BRIDGLAND: It’s true. We only used visual effects really just to extend the world beyond the sets, but it was pretty old-school filmmaking. We built big sets, and it was like one after another. It really was important for One Piece to feel credible and not feel sort of somewhere between a live-action thing and the anime. If too much had been visual effects, like, say, a lot of Star Wars stuff is shot that way, it wouldn’t have felt like a real world, and it was really important that by doing a live-action version, it felt like a real place, but just a kind of parallel world.
You mentioned earlier that 18th-century inspiration, like classic pirate tales. Were there any other films or shows that inspired you at all or that you used as reference when crafting the aesthetic of One Piece outside of, of course, the manga?
BRIDGLAND: Yeah.
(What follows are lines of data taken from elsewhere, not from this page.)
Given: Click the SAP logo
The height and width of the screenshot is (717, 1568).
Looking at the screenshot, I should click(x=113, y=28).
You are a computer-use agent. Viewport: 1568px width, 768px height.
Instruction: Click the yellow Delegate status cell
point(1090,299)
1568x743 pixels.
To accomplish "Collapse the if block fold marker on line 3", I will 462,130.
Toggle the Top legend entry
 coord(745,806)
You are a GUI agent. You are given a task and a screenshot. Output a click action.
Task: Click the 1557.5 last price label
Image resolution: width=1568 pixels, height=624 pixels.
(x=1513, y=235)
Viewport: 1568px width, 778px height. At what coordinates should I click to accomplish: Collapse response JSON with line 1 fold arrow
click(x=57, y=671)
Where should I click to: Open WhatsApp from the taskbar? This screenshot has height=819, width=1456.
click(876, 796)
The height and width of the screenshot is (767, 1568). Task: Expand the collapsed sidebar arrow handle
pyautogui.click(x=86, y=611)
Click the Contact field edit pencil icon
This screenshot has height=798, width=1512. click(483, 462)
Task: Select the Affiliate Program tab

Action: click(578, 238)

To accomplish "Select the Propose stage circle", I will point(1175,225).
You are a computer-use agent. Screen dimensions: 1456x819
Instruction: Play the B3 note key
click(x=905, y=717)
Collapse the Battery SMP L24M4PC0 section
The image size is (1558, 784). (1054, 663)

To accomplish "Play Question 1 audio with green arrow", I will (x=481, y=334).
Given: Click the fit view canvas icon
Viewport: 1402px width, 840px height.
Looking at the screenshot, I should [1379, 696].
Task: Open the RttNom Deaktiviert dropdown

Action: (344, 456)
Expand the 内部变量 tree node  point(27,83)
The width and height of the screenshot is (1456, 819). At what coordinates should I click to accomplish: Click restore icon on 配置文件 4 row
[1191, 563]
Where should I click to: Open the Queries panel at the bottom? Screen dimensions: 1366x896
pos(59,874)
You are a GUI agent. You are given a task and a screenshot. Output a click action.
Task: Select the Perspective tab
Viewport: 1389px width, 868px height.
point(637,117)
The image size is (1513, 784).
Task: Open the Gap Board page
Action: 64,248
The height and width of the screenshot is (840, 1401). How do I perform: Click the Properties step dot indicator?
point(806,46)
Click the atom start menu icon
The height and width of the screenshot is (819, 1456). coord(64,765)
Actually, there was a whole bunch of them. It was funny because, with my team out in South Africa, I started a movie club when I got there at the local independent cinema. On Wednesday nights, I started showing all the reference films that I had been watching, and then also our director and DP, so that we could all share in the reference that we’ve been looking at. There were all kinds of various references. There were some fabulous Kung fu movies that we watched. There were some really lovely old movies, there’s a lovely old version of Beauty and the Beast from the 1940s, Jean Cocteau’s La Belle et La Bête; we looked at that. It was for different references, or it might just be for the atmosphere. All of that kind of thing. There wasn’t a sort of single movie reference that was kind of like, “Oh, this is what we’re trying to achieve,” because what we were trying to achieve was unique, but we were taking things from all kinds of different other movies.
Is there anything you’re looking forward to in the future if you watch the anime or read the manga? Is there a specific location set or anything you can’t wait to get to in future seasons?
BRIDGLAND: Wow. Again, you mean apart from all of them? [Laughs]
There’s a lot of One Piece to cover.
BRIDGLAND: There is! Do you know what? I’ll tell you, I think the ones that I’m most excited for the fans to see are the sets in Kaya’s mansion. First of all, in the manga, you don’t see a lot of the mansion. In fact, I think a lot of it takes place outside, most of the story takes place outside the mansion in the manga. And actually, we placed a lot of the story inside for a bunch of practical reasons, but also, we wanted to shed more light on Kaya’s character. So, those will be very unique glimpses into a part of the One Piece world that’s kind of hidden.
There were some great stories behind each of those sets, like the hallway I was telling you about, the dining room has its own story, as well, and they’re very unique-looking sets for the interior. The garden, as well, kind of inspired by Alice in Wonderland a little bit, among other things, is pretty unique. So I think of all of those Kaya’s mansion sets are the ones I’m most excited for people to get to, and see how they feel about them. But I hope that we have honored Oda’s work in doing them. We certainly followed the lore and the logic in creating them.
The live-action One Piece series is now streaming exclusively on Netflix.